Once your baby outgrows the kitchen sink or baby bath tub, usually between four and six months of age, you will want to graduate to the larger bathtub. Transitioning to this larger body of water requires extra accessories and safety measures, including a bath seat. If your baby is sitting up, your baby is ready for the bath seat.
Bath seats are sturdy plastic chairs that attach to the bottom of your adult-sized bathtub with suction cups. Bath seats usually have a slick plastic seat for your baby to sit upon. Some bath seats have a grippy rubber layer over the seat to prevent your baby from sliding all over the bath seat.
Intended to keep babies in an upright position while in the bathtub, bath seats have a waist-high ring that runs around your baby which offers extra protection when your baby is just learning to balance and topples over easily. Some bath seats are decorated with toys to keep your baby entertained when you are lathering them up with a gentle baby soap.
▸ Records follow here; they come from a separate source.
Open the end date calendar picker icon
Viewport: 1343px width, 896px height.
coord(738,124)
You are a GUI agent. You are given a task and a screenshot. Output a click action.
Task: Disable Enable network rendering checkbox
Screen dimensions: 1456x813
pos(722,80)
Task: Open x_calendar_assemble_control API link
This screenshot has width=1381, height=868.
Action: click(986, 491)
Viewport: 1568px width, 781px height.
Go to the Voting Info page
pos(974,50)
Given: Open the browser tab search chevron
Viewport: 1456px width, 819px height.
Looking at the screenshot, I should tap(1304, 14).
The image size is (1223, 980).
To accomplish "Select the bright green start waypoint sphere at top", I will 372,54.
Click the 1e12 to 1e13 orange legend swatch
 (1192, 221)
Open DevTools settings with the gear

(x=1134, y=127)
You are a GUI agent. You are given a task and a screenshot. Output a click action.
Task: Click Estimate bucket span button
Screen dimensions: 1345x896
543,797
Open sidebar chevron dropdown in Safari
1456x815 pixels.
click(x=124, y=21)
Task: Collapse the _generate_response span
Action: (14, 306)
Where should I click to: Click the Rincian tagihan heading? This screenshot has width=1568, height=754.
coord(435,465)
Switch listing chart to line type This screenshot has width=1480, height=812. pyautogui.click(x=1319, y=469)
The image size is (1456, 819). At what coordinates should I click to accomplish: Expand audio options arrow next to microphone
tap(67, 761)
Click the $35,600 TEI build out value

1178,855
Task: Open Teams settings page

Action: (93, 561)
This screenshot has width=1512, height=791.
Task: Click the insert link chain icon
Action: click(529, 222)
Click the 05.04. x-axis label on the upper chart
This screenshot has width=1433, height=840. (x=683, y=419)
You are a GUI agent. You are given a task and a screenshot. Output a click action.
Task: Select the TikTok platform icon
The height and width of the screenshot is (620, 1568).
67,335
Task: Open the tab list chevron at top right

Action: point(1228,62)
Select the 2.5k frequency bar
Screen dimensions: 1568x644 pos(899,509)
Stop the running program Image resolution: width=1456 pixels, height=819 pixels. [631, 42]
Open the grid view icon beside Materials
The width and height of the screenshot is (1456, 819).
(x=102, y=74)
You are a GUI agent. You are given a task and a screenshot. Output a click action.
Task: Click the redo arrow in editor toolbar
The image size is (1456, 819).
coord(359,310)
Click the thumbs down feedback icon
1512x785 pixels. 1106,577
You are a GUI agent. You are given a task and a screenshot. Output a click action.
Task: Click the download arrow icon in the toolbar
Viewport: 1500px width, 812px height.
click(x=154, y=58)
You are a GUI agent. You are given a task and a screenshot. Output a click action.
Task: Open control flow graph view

Bath seats may help to prevent back strain from constantly bending over the side of the bathtub. They also allow your baby a bit of freedom to play, but bath seats are not an essential bath time accessory. Many parents manage their wriggly and somewhat unstable baby by bathing with them. Others may seat them on a cushioned, non-slip shower mat and kneel at the edge of the bathtub. If the bathing together all the time isn't an option and kneeling at the bathtub causes back strain, don't fret. A bath seat can keep you ache-free and keep your baby above the water's surface.
If you want to try one, keep in mind that not all bath seats have the same features. You want to make sure the bath seat has a plastic T-bar or strap that runs between your baby's legs. Most bath seats made of molded plastic have a T-bar on one side of the seat to prevent your baby from slipping out of the chair and under the water. If a bath seat doesn't have the T-bar, it must have a strap to secure your baby in the seat.
Some bath seats rotate 360 degrees. This makes it easy to wash your baby's back and belly. But you want the seat to lock as well. Some rotating seats lock at each quarter-turn so you can stabilize your baby for washing. If your rotating bath seat doesn't lock, the spinning may make it difficult to wash your baby, but it will add to the bath time fun!
Using bath seats can give parents a false sense of security. The use of a seat to keep your baby upright and supported can lead some parents to not watch their baby as closely as they would if their baby was in the bathtub without the seat. If you do use a bath seat, remember to never leave your baby unattended in the bathtub and watch closely. Babies are wriggly and curious, there is always a possibility your baby may fall out of the seat when you least expect it.